The company that Trump hired to lead his election campaign, Cambridge Analytica, uses data-based profiling and compiles psychological profiles (of users, voters, citizens) with the aim of launching precision bombardments. The world still hasn’t seen what the attention and data economy can develop into through the manipulation of human behaviour.
The role of the media unfolds within the framework of a media logic that, according to Hendricks and Vestergaard, can be defined within three separate dimensions relying respectively on media institutions, social environments and markets: Journalistic ideals, commercial interests and technological conditions.
Uninformed vs misinformed
The advent of television brought about a radical change in social communications. Media theoretician and critic Neil Postman stated that: “Entertainment is the overriding ideology for all discourse on TV.” And Trump did deliver “great TV” in his election campaign through his use of the spectacular, the confrontational and the dramatic.
The Internet has offered further possibilities for the attention economy. Yet while ordinary people can now assume the role of citizen journalists on online news platforms and as bloggers, the news diversity remains largely unchanged. There are still a few big players that capture most people’s attention. Similarly, the powerbrokers have retained their ability to get their message across and set the agenda.

◇ ◇ ◇ ◇ ◇ ◇ ◇

## THINGS TO DO
#1 According to the media passage, why does news diversity remain largely unchanged even though ordinary people can now act as citizen journalists and bloggers? Answer in one to three sentences.
#2 Set down the part of the media passage that begins at the words "The role of the" and stops after "and the dramatic.".
Please work from the media passage alone.

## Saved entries
◇ ◇ ◇ ◇ ◇ ◇ ◇

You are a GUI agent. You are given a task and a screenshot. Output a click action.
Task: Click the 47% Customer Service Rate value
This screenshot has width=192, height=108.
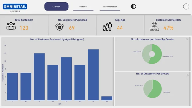click(168, 28)
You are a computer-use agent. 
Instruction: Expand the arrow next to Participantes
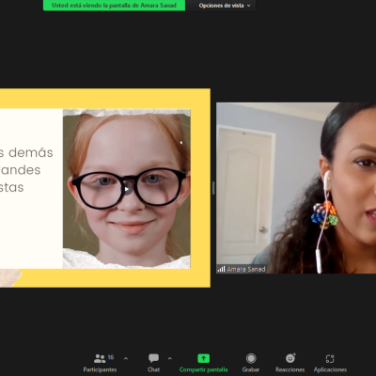coord(126,358)
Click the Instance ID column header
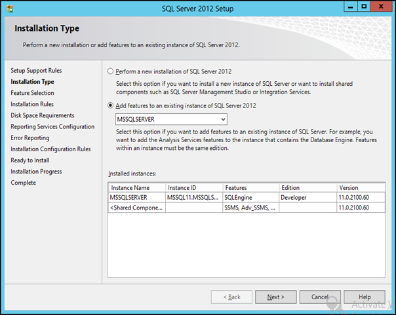The width and height of the screenshot is (396, 315). click(x=193, y=187)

◇ ◇ ◇ ◇ ◇ ◇ ◇

## YOUR WRITTEN ANSWERS
#1 News diversity remains largely unchanged because there are still a few big players that capture most people's attention.

#2
The role of the media unfolds within the framework of a media logic that, according to Hendricks and Vestergaard, can be defined within three separate dimensions relying respectively on media institutions, social environments and markets: Journalistic ideals, commercial interests and technological conditions.
Uninformed vs misinformed
The advent of television brought about a radical change in social communications. Media theoretician and critic Neil Postman stated that: “Entertainment is the overriding ideology for all discourse on TV.” And Trump did deliver “great TV” in his election campaign through his use of the spectacular, the confrontational and the dramatic.